4. http://www.entrepreneur.com/franchises/franchisingyourbusinesscolumnistmarksiebert/article204188.html

“The Dangers of Do-It-Yourself Franchising”

This article just seemed like common sense to me. The moral of the story is simply that an entrepreneur should not attempt tasks that he or she is not qualified to undertake. Furthermore, failing these tasks could have grave circumstances. Are many entrepreneurs really that short-sighted? It just seems obvious to me that someone should leave some parts of expanding a business to professionals who have experience in averting financial and legal disasters. There are some tasks that cannot be done on a “learn as you go” basis, because a single mistake can be way too costly.

5. http://www.entrepreneur.com/money/financing/venturecapital/article204198.html

“4 Common Venture Capital Myths”

I do not know much at all about the ins and outs of raising venture capital, so this was a good article for me to read. I know that it is very difficult to get venture capital and that companies will try many other ways to raise capital before resorting to that, simply due to how difficult it is to get. It makes sense to me that venture capitalists will want significant control over the company, since their money is just as much on the line as that of the founders and investors. It also just makes sense that any venture capital is good venture capital, regardless of how much and from whom, since money is the most important thing to a business.

6. http://news.cnet.com/8301-13506_3-10426368-17.html?tag=newsLatestHeadlinesArea.0

“Nielsen: You sure have a lot of TVs”

I was not surprised in the least to hear that so many people have four or more TVs in their households. We live in a society where people nearly worship television.

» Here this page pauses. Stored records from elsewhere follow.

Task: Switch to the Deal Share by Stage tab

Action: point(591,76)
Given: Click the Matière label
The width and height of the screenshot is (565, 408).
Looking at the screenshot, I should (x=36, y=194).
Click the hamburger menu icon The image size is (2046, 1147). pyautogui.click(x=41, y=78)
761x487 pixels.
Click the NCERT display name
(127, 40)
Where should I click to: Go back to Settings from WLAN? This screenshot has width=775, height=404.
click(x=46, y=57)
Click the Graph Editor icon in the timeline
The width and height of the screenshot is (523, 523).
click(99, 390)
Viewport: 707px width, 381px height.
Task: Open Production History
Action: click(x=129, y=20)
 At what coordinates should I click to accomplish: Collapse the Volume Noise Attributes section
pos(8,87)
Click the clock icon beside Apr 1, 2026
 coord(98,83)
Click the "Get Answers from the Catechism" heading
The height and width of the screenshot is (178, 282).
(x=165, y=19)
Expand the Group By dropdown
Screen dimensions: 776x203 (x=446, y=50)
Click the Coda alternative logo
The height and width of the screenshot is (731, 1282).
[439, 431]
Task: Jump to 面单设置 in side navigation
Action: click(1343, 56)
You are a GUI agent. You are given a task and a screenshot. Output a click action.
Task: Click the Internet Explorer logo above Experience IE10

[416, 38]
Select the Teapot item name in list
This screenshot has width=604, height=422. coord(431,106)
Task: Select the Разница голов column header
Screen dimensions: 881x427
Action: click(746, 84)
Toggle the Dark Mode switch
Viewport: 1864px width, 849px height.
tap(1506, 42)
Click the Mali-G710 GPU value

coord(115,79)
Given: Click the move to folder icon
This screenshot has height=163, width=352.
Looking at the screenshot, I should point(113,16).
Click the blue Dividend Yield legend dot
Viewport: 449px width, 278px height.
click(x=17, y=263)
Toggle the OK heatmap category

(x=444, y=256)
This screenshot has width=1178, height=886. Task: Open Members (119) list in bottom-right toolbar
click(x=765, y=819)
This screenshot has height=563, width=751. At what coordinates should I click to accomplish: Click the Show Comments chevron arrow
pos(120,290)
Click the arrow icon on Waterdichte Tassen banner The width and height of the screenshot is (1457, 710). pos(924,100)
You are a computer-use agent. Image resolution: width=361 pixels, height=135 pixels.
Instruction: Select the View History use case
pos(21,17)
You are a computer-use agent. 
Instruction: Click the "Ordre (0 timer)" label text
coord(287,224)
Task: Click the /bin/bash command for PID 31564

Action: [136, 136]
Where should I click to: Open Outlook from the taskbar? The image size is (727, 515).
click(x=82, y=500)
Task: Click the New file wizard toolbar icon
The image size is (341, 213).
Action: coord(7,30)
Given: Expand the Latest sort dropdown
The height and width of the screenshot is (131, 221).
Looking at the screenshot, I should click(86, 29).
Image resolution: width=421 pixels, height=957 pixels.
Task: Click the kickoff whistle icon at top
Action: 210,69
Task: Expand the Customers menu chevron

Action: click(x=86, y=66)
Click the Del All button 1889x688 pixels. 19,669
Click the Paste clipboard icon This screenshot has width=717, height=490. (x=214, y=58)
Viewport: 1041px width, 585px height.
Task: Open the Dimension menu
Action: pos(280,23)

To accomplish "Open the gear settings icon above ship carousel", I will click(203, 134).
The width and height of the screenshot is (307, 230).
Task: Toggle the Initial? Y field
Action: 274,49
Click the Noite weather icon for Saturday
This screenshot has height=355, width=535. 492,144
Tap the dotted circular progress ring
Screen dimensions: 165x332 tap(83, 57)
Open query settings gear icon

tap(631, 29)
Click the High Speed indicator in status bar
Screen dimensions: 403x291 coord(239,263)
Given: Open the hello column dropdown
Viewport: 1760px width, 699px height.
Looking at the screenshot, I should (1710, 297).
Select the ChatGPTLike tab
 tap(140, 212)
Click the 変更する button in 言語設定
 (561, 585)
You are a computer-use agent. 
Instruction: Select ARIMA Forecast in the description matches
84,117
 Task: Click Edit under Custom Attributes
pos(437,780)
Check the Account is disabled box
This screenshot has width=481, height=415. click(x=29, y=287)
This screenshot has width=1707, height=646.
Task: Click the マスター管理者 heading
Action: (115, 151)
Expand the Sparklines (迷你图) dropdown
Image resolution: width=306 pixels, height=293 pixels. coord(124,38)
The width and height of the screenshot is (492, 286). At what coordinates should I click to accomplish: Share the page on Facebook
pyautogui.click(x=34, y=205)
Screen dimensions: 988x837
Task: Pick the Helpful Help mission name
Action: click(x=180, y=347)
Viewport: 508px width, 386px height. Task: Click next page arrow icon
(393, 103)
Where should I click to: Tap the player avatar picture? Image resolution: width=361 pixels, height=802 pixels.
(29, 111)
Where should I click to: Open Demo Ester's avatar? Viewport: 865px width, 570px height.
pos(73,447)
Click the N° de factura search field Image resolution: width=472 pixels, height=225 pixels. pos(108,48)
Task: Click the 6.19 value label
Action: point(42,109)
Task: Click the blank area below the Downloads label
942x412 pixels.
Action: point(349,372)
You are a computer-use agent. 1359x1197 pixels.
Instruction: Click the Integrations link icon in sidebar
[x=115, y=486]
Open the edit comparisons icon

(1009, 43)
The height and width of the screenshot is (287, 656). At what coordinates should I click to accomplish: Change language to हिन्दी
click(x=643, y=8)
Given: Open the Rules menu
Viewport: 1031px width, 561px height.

What I found to be a far more interesting part of the article was the mention of how the newest technology is infiltrating the mainstream, while people still watch the overwhelming majority of their video media on television. My belief is that video media technology will further consolidate to the point that one day, not in the too distant future, the average person will tune into their integrated media set, and be able to watch online videos as well as television media in a smooth, seamless fashion. Obviously, one who is technologically savvy can already watch YouTube with the help of a PlayStation3, but I am thinking about something much simpler.

7. http://news.cnet.com/8301-13506_3-10425553-17.html?tag=newsEditorsPicksArea.0

“First dedicated 3D networks coming to TV”

This is the worst idea I have heard in a long time. Seriously, why would anyone actually pay money for this? There may be a few people who think this is an interesting idea and would like to maybe watch a few shows with 3D glasses, but I cannot see people willing to shell out significant amounts of money to pay for such a gimmick. Once 3D technology gets to the hologram stage, people may be more inclined to spend money on that, but even then, I have my doubts.